= Beginning of Section =
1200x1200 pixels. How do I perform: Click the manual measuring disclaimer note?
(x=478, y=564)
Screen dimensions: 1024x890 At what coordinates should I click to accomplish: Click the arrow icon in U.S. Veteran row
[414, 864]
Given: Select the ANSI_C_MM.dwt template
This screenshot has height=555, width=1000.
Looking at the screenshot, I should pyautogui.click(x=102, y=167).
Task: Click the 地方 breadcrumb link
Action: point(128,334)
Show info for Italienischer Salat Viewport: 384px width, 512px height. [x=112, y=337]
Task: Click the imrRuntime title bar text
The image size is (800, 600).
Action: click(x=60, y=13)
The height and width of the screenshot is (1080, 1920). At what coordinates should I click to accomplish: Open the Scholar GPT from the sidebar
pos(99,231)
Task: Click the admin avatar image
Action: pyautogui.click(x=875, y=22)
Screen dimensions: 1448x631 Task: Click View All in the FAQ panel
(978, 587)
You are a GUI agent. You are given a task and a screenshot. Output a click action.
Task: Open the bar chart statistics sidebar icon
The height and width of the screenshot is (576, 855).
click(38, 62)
= End of Section =
WORK INSTRUCTIONS = Please transcribe the listing in full. Keep each line exact.

SOLUTION =
1200x1200 pixels. How do I perform: Click the manual measuring disclaimer note?
(x=478, y=564)
Screen dimensions: 1024x890 At what coordinates should I click to accomplish: Click the arrow icon in U.S. Veteran row
[414, 864]
Given: Select the ANSI_C_MM.dwt template
This screenshot has height=555, width=1000.
Looking at the screenshot, I should pyautogui.click(x=102, y=167).
Task: Click the 地方 breadcrumb link
Action: point(128,334)
Show info for Italienischer Salat Viewport: 384px width, 512px height. [x=112, y=337]
Task: Click the imrRuntime title bar text
The image size is (800, 600).
Action: click(x=60, y=13)
The height and width of the screenshot is (1080, 1920). At what coordinates should I click to accomplish: Open the Scholar GPT from the sidebar
pos(99,231)
Task: Click the admin avatar image
Action: pyautogui.click(x=875, y=22)
Screen dimensions: 1448x631 Task: Click View All in the FAQ panel
(978, 587)
You are a GUI agent. You are given a task and a screenshot. Output a click action.
Task: Open the bar chart statistics sidebar icon
The height and width of the screenshot is (576, 855).
click(38, 62)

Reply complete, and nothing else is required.